## Raw data
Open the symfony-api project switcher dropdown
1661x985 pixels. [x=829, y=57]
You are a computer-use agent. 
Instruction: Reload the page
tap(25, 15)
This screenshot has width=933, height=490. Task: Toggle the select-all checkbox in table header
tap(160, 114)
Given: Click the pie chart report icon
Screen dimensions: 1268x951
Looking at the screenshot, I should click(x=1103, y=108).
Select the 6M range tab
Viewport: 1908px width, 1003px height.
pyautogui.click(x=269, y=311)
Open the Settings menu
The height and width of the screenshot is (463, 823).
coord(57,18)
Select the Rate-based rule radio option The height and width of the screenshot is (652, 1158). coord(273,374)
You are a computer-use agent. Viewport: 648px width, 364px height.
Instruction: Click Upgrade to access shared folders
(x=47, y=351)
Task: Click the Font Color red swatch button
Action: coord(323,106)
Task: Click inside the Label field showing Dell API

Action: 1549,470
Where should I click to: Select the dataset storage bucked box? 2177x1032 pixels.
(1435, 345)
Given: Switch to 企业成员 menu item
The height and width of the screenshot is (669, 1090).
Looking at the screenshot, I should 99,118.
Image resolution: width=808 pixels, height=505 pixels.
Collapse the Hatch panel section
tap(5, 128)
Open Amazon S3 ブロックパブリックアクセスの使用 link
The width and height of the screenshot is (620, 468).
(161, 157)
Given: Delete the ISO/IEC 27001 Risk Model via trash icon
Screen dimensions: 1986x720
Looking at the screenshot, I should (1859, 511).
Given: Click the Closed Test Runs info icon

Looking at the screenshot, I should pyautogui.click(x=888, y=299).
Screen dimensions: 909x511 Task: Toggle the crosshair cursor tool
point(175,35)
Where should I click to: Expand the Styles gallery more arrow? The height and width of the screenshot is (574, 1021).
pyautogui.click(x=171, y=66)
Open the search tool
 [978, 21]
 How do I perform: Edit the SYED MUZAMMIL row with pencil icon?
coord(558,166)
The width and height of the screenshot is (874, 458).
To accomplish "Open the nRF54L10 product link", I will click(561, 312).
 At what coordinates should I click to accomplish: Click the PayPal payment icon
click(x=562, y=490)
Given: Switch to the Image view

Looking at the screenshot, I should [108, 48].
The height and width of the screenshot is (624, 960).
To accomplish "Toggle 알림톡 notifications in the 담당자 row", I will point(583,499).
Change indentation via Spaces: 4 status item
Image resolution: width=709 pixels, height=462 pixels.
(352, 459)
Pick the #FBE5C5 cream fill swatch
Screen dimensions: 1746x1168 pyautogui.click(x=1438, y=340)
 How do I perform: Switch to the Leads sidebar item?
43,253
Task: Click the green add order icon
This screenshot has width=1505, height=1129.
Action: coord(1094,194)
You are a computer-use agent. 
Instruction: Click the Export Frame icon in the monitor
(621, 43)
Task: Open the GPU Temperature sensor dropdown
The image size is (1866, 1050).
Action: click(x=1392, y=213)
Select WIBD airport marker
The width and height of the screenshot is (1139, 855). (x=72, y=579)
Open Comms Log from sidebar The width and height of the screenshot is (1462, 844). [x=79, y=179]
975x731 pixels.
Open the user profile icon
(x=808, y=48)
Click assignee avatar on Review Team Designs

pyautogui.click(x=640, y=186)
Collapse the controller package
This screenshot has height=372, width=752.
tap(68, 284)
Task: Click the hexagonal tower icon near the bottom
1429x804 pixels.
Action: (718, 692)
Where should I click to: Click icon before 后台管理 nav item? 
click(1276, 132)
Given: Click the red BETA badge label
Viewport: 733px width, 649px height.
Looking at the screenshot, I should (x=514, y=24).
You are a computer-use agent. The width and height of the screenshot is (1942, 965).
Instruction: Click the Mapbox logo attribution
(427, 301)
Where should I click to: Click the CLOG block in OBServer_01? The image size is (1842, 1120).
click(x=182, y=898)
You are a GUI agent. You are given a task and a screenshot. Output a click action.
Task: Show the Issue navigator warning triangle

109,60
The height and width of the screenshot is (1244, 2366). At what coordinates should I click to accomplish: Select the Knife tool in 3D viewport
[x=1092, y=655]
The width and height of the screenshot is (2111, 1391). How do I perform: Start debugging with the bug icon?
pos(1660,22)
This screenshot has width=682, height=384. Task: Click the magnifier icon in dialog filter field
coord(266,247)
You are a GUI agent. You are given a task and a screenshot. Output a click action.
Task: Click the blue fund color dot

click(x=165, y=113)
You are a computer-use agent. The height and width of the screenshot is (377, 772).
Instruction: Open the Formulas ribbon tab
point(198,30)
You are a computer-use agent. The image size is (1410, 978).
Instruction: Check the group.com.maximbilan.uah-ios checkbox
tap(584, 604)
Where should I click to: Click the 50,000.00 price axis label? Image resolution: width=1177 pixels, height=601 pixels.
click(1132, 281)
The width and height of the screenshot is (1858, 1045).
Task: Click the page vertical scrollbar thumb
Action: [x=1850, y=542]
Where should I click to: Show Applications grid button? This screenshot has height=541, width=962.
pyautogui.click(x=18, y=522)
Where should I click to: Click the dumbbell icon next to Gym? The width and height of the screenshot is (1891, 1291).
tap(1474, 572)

## Work request
Transcribe each line of the listing above precisely as it appears.

## Result of the task
Open the symfony-api project switcher dropdown
1661x985 pixels. [x=829, y=57]
You are a computer-use agent. 
Instruction: Reload the page
tap(25, 15)
This screenshot has width=933, height=490. Task: Toggle the select-all checkbox in table header
tap(160, 114)
Given: Click the pie chart report icon
Screen dimensions: 1268x951
Looking at the screenshot, I should click(x=1103, y=108).
Select the 6M range tab
Viewport: 1908px width, 1003px height.
pyautogui.click(x=269, y=311)
Open the Settings menu
The height and width of the screenshot is (463, 823).
coord(57,18)
Select the Rate-based rule radio option The height and width of the screenshot is (652, 1158). coord(273,374)
You are a computer-use agent. Viewport: 648px width, 364px height.
Instruction: Click Upgrade to access shared folders
(x=47, y=351)
Task: Click the Font Color red swatch button
Action: coord(323,106)
Task: Click inside the Label field showing Dell API

Action: 1549,470
Where should I click to: Select the dataset storage bucked box? 2177x1032 pixels.
(1435, 345)
Given: Switch to 企业成员 menu item
The height and width of the screenshot is (669, 1090).
Looking at the screenshot, I should 99,118.
Image resolution: width=808 pixels, height=505 pixels.
Collapse the Hatch panel section
tap(5, 128)
Open Amazon S3 ブロックパブリックアクセスの使用 link
The width and height of the screenshot is (620, 468).
(161, 157)
Given: Delete the ISO/IEC 27001 Risk Model via trash icon
Screen dimensions: 1986x720
Looking at the screenshot, I should (1859, 511).
Given: Click the Closed Test Runs info icon

Looking at the screenshot, I should pyautogui.click(x=888, y=299).
Screen dimensions: 909x511 Task: Toggle the crosshair cursor tool
point(175,35)
Where should I click to: Expand the Styles gallery more arrow? The height and width of the screenshot is (574, 1021).
pyautogui.click(x=171, y=66)
Open the search tool
 [978, 21]
 How do I perform: Edit the SYED MUZAMMIL row with pencil icon?
coord(558,166)
The width and height of the screenshot is (874, 458).
To accomplish "Open the nRF54L10 product link", I will click(561, 312).
 At what coordinates should I click to accomplish: Click the PayPal payment icon
click(x=562, y=490)
Given: Switch to the Image view

Looking at the screenshot, I should [108, 48].
The height and width of the screenshot is (624, 960).
To accomplish "Toggle 알림톡 notifications in the 담당자 row", I will point(583,499).
Change indentation via Spaces: 4 status item
Image resolution: width=709 pixels, height=462 pixels.
(352, 459)
Pick the #FBE5C5 cream fill swatch
Screen dimensions: 1746x1168 pyautogui.click(x=1438, y=340)
 How do I perform: Switch to the Leads sidebar item?
43,253
Task: Click the green add order icon
This screenshot has width=1505, height=1129.
Action: coord(1094,194)
You are a computer-use agent. 
Instruction: Click the Export Frame icon in the monitor
(621, 43)
Task: Open the GPU Temperature sensor dropdown
The image size is (1866, 1050).
Action: click(x=1392, y=213)
Select WIBD airport marker
The width and height of the screenshot is (1139, 855). (x=72, y=579)
Open Comms Log from sidebar The width and height of the screenshot is (1462, 844). [x=79, y=179]
975x731 pixels.
Open the user profile icon
(x=808, y=48)
Click assignee avatar on Review Team Designs

pyautogui.click(x=640, y=186)
Collapse the controller package
This screenshot has height=372, width=752.
tap(68, 284)
Task: Click the hexagonal tower icon near the bottom
1429x804 pixels.
Action: (718, 692)
Where should I click to: Click icon before 后台管理 nav item? 
click(1276, 132)
Given: Click the red BETA badge label
Viewport: 733px width, 649px height.
Looking at the screenshot, I should (x=514, y=24).
You are a computer-use agent. The width and height of the screenshot is (1942, 965).
Instruction: Click the Mapbox logo attribution
(427, 301)
Where should I click to: Click the CLOG block in OBServer_01? The image size is (1842, 1120).
click(x=182, y=898)
You are a GUI agent. You are given a task and a screenshot. Output a click action.
Task: Show the Issue navigator warning triangle

109,60
The height and width of the screenshot is (1244, 2366). At what coordinates should I click to accomplish: Select the Knife tool in 3D viewport
[x=1092, y=655]
The width and height of the screenshot is (2111, 1391). How do I perform: Start debugging with the bug icon?
pos(1660,22)
This screenshot has width=682, height=384. Task: Click the magnifier icon in dialog filter field
coord(266,247)
You are a GUI agent. You are given a task and a screenshot. Output a click action.
Task: Click the blue fund color dot

click(x=165, y=113)
You are a computer-use agent. The height and width of the screenshot is (377, 772).
Instruction: Open the Formulas ribbon tab
point(198,30)
You are a computer-use agent. The image size is (1410, 978).
Instruction: Check the group.com.maximbilan.uah-ios checkbox
tap(584, 604)
Where should I click to: Click the 50,000.00 price axis label? Image resolution: width=1177 pixels, height=601 pixels.
click(1132, 281)
The width and height of the screenshot is (1858, 1045).
Task: Click the page vertical scrollbar thumb
Action: [x=1850, y=542]
Where should I click to: Show Applications grid button? This screenshot has height=541, width=962.
pyautogui.click(x=18, y=522)
Where should I click to: Click the dumbbell icon next to Gym? The width and height of the screenshot is (1891, 1291).
tap(1474, 572)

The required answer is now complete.